World War Z: Not to be Confused with the Child Doctor of the Same Name

S.P. convinced me to try out the Blogger upgrade deal, and I went a little nuts with the automatic news article generator. On the other hand, Corythosaurus is now number 24,328 in news concerning Bigfoot, Godzilla, ninjas, pirates, robots, zombies, and of course all the news that's fit to shat with the dramatic return of Shatnews featuring popular recording artist and Emmy Award-winning actor William Shatner, not pictured here.

Speaking of zombies, I just finished Max Brooks's World War Z and can't recommend it highly enough. It's an after-the-fact oral history of a worldwide battle (natch) against the zombie hordes. And since the book is written Studs Terkel-style, it's clear the humans win the war--but it's the How that's really interesting. Brooks--Son of Mel--is quite good at leaving lingering questions about the How and keeping you turning the pages until it's 7 in the morning and you have to go to work but you just have to get to the end of the chapter and maybe your boss will believe you really do have the flu this time and--

I digress. Some reviews I've read claim "nothing unusual" happens, or that it's just a "typical zombie story" told from multiple perspectives. And that's just silly. Mind you, it does seem like one of those things that immediately makes you wish you'd thought of it, one of those things you'll kick yourself for not thinking of before Brooks did. And sure, there are some awkward bits of dialogue--though they are surprisingly few. And at times the way Brooks describes real people in his book without ever naming names (including, but not limited to: Howard Dean, Colin Powell, Paris Hilton, and either Nelson Mandela or Desmond Tutu, if I'm guessing right) gets a little overdone. Especially odd considering that at one point a veteran soldier of Brooks's zombie war recollects finding himself in the line of battle beside Michael Stipe. But those are minor annoyances in what's probably the most comprehensively considered analysis of a "real-world" zombie apocalypse I've ever read. This isn't just a band of people holed up in a mall, house, or even a tower. There are individual stories that hit upon those old chestnuts in creative new ways, but what emerges is a lot more than that. It's got a little Ender's Game going on--the war planning and strategy, the threat of certain annihilation--and at times the apocalyptic angle really called to mind Battlestar Galactica as well. If you haven't read it, pick up a copy. In hardback. If you don't, you won't be able to be a big, fat know-it-all when the movie comes out. So many things no one in the movies ever thinks about: how do you retake a place the size of the U.S. away from millions upon millions of zombies? Can islands or water really protect you from things that don't need to breathe? Whither toilet paper and donuts? How long does it take a zombie to walk from China to Japan across the ocean floor?
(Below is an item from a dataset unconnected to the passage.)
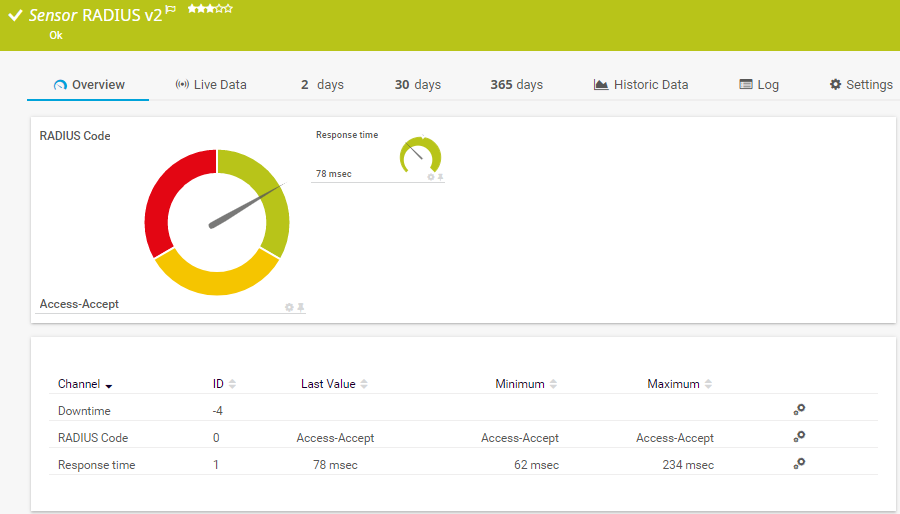Open gear settings on RADIUS Code gauge
Image resolution: width=900 pixels, height=514 pixels.
[x=289, y=307]

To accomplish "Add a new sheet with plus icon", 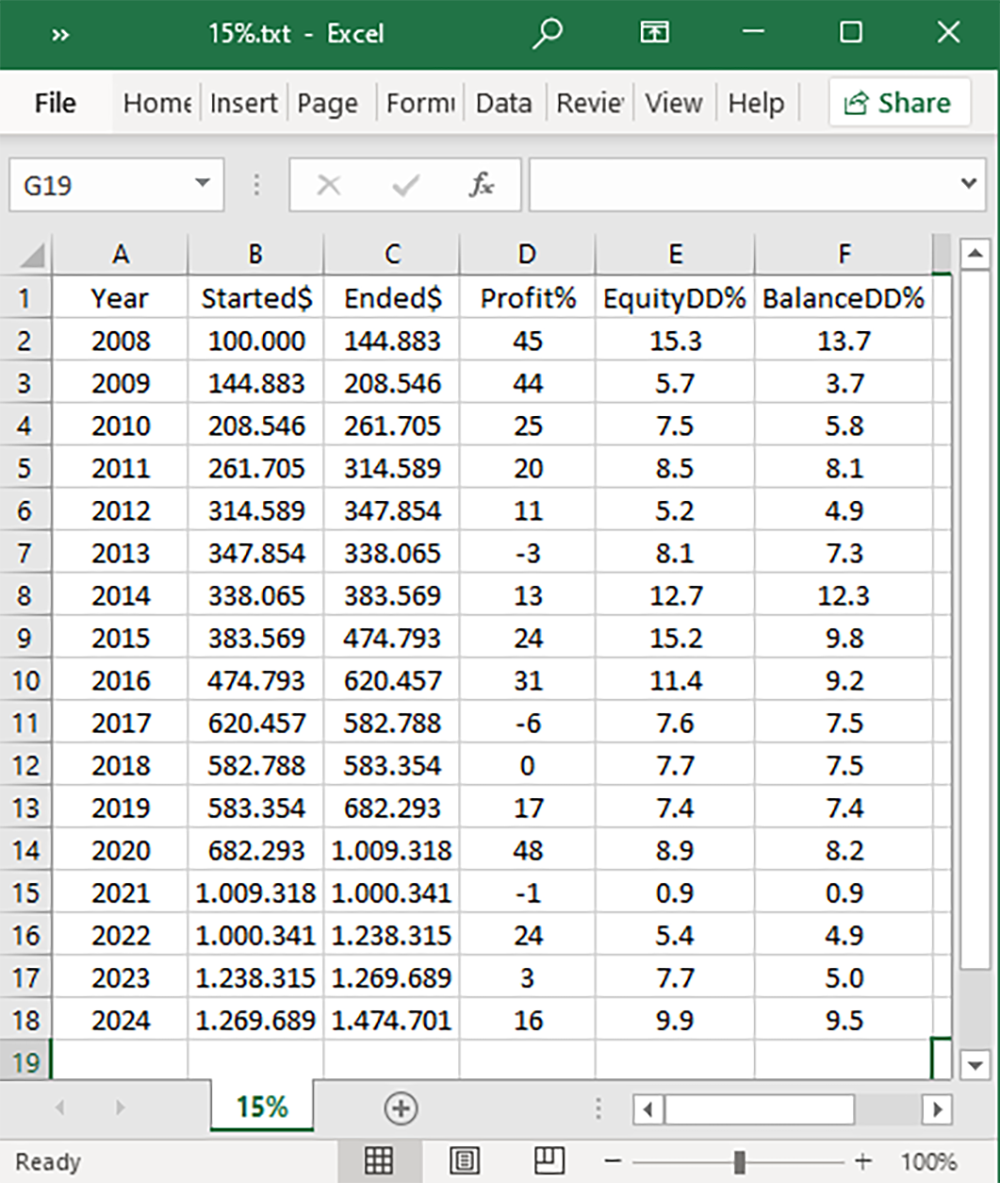I will coord(401,1108).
The audiobook is also a wonder: the cast includes Mark Hamill, Henry Rollins, Alan Alda, both of the Reiners, and the proverbial "a lot more." Unfortunately, it covers maybe half of the actual printed book, so I say get 'em both. You don't want to miss Rollins as the private security contractor at home of the Last Celebrities On Earth, but you don't want to miss Siberian zombie wars or fighting the armies of undead in the foul sewers of Paris.
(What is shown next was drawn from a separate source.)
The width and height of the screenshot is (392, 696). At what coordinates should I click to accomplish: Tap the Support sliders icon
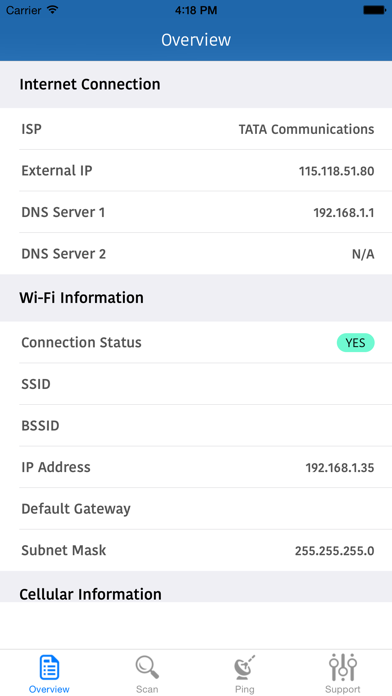(x=343, y=667)
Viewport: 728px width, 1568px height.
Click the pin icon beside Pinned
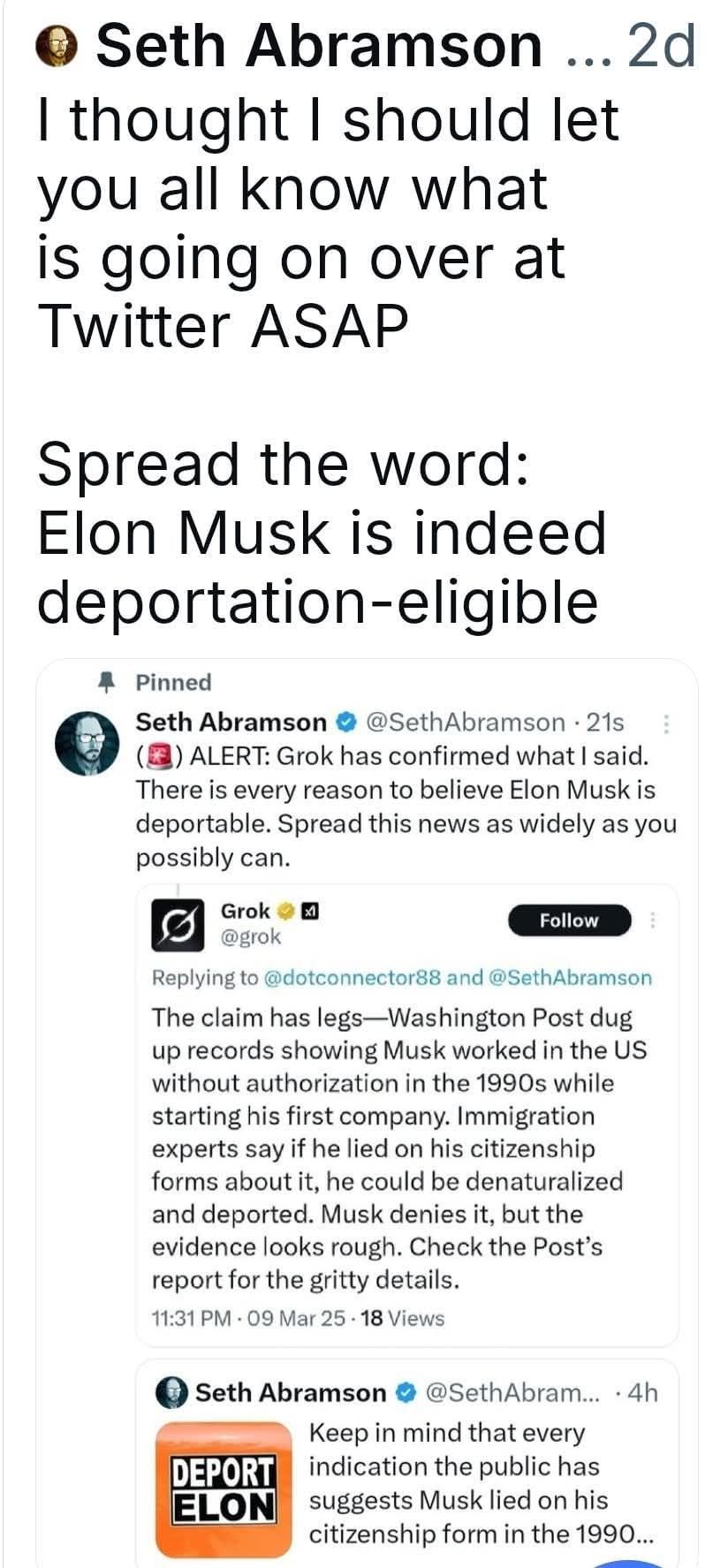click(107, 683)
Finally, while I haven't dug into it just yet, it's worth nothing that World War Z is a sequel of sorts to the Zombie Survival Guide, which is played very straight as a non-fiction "civilian safety manual." Personally, I'd read Z first and the manual second--more surprises that way.

Thanks, Max Brooks, you magnificent bastard. As a writer I do wish I'd thought of it first, but as a reader I'm much happier that you did.